= RECORDS FOR THIS EXERCISE =
= = = = = = =
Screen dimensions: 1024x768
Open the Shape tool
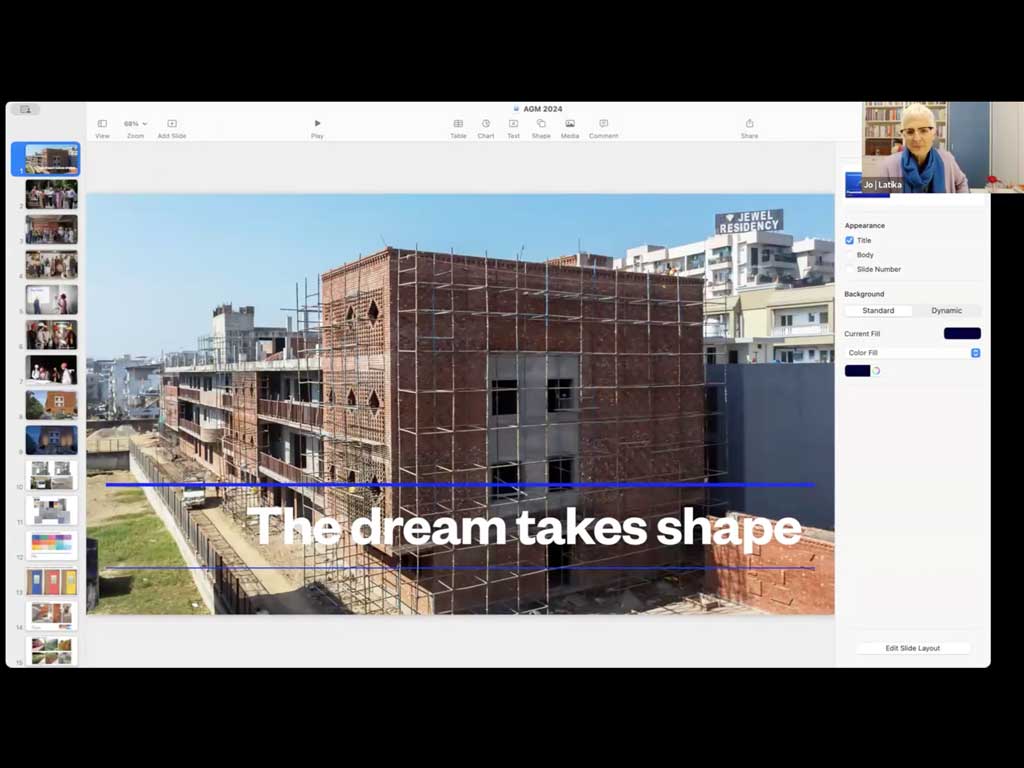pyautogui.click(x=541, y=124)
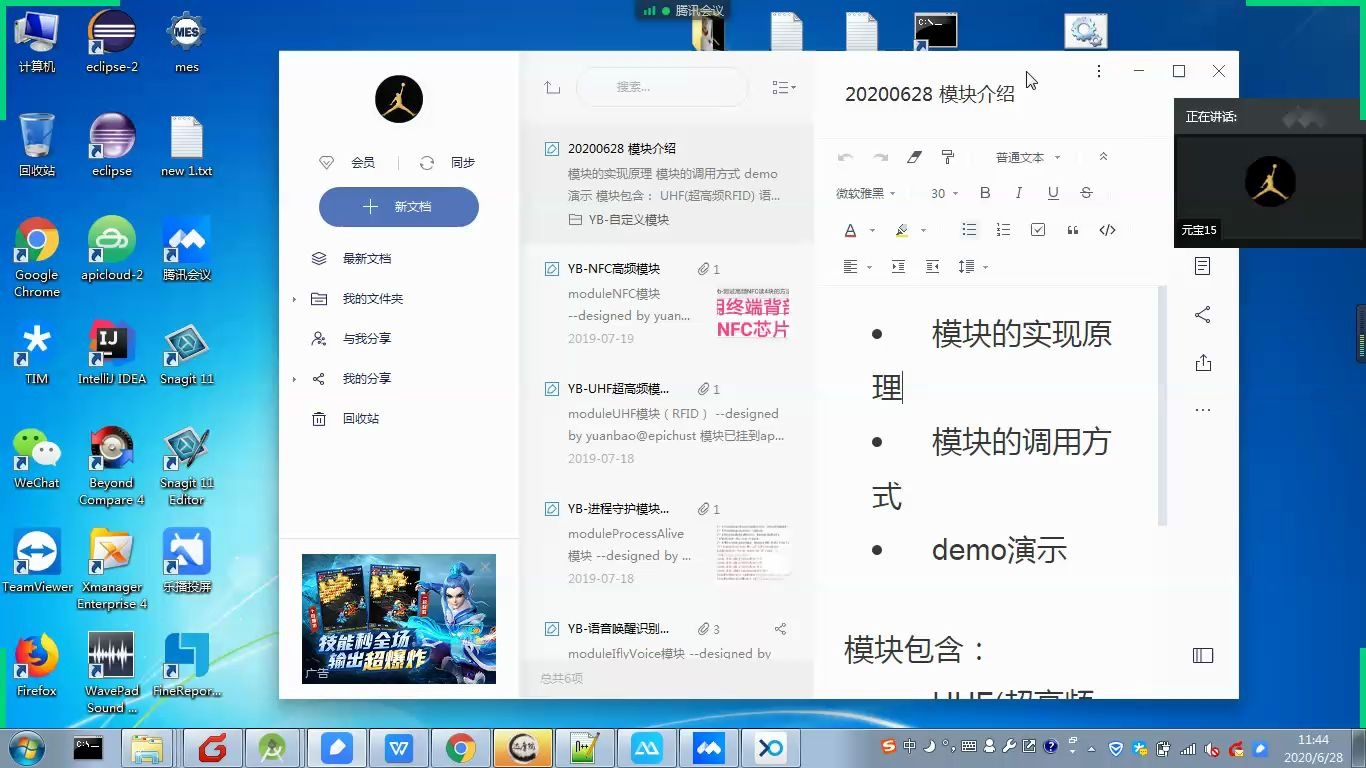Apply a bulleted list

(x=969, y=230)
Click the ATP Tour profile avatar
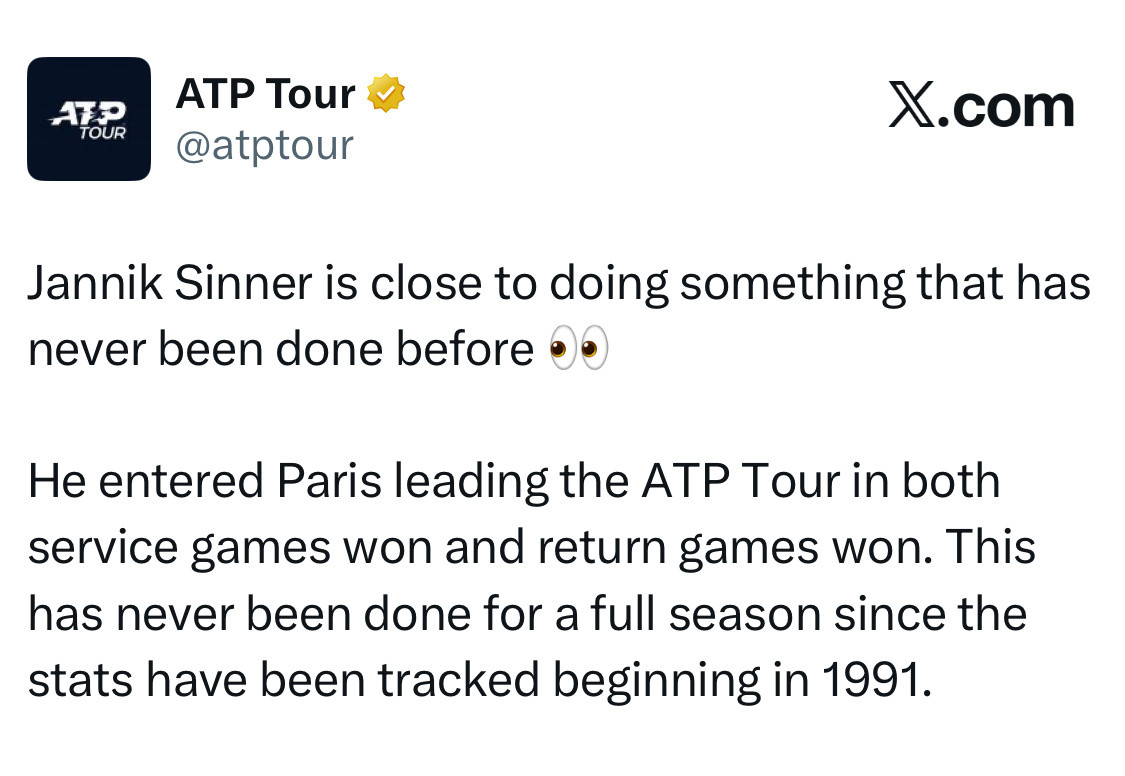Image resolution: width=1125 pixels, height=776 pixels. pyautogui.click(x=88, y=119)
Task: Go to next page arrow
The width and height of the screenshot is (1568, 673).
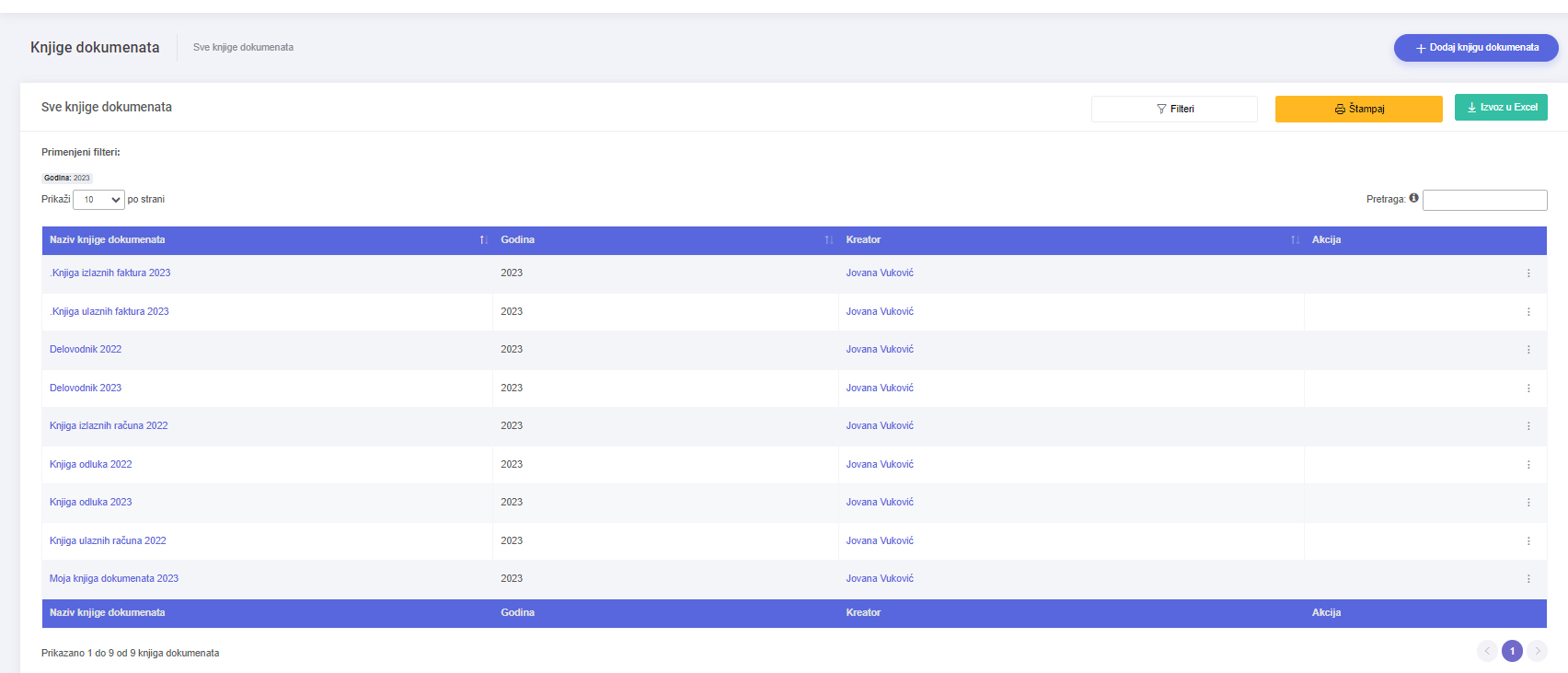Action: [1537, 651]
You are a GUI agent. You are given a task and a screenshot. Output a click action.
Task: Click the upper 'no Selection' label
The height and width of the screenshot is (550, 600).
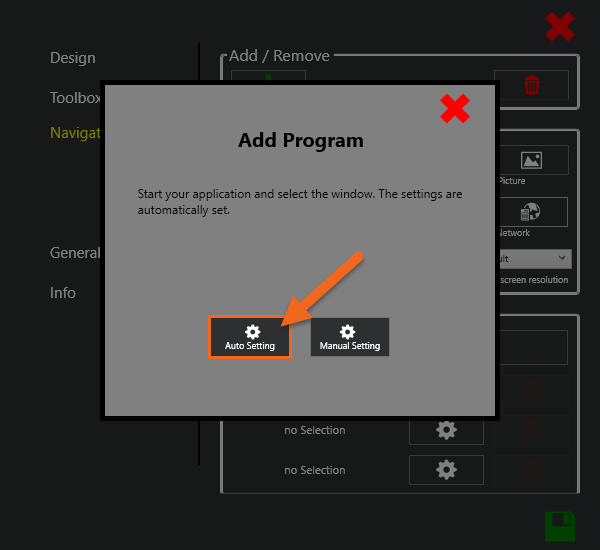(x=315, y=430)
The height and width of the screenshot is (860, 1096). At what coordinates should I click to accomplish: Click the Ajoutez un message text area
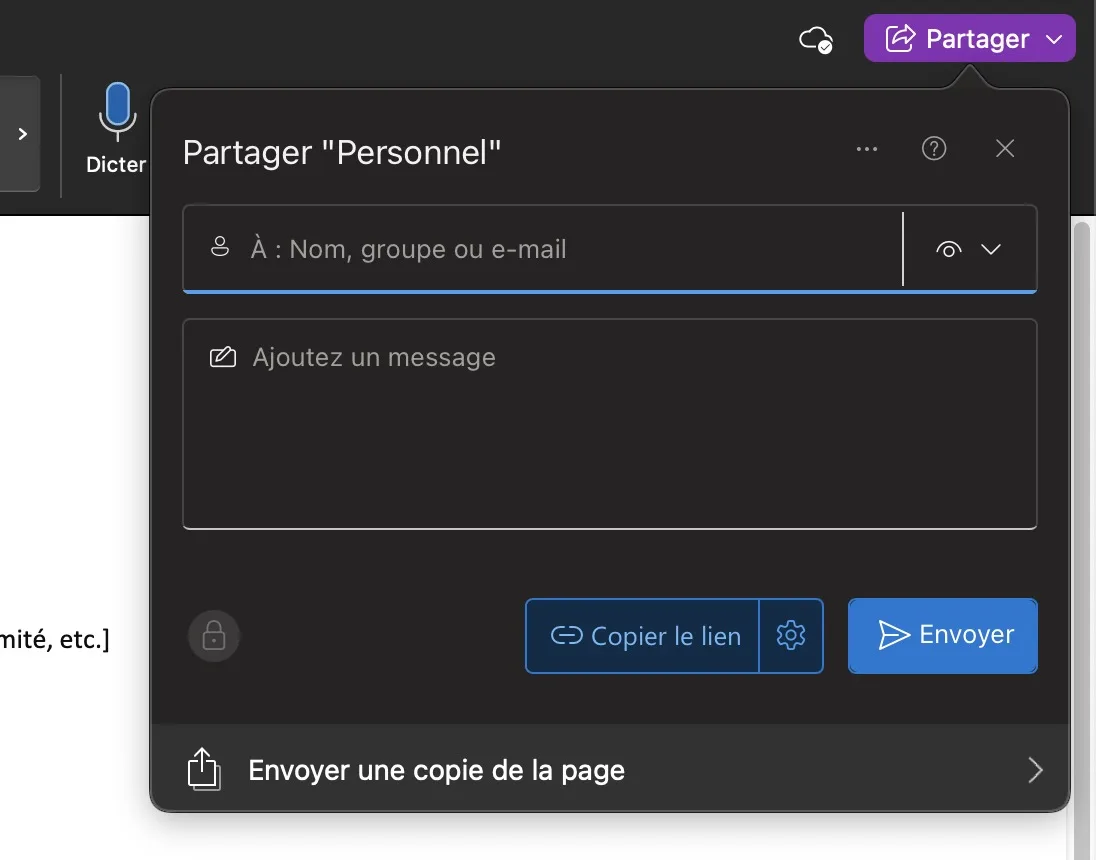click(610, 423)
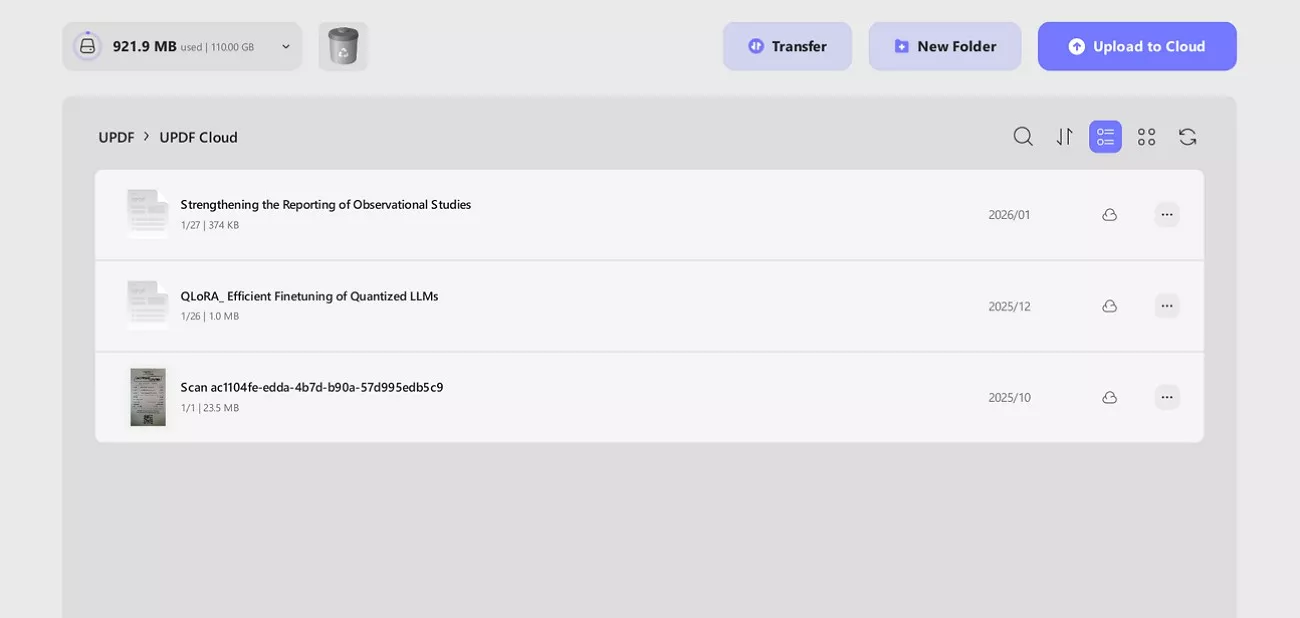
= = = = = = =
= EXERCISE OBJECTIVE =
With the images excluded, reproduce the data above precisely as written.

= TASK ANSWER =
Screen dimensions: 1024x768
Open the Shape tool
pyautogui.click(x=541, y=124)
Apply a bulleted list

(x=969, y=230)
Click the ATP Tour profile avatar
Image resolution: width=1125 pixels, height=776 pixels. pyautogui.click(x=88, y=119)
Task: Go to next page arrow
The width and height of the screenshot is (1568, 673).
Action: [1537, 651]
You are a GUI agent. You are given a task and a screenshot. Output a click action.
Task: Click the upper 'no Selection' label
The height and width of the screenshot is (550, 600).
(x=315, y=430)
The height and width of the screenshot is (860, 1096). At what coordinates should I click to accomplish: Click the Ajoutez un message text area
click(610, 423)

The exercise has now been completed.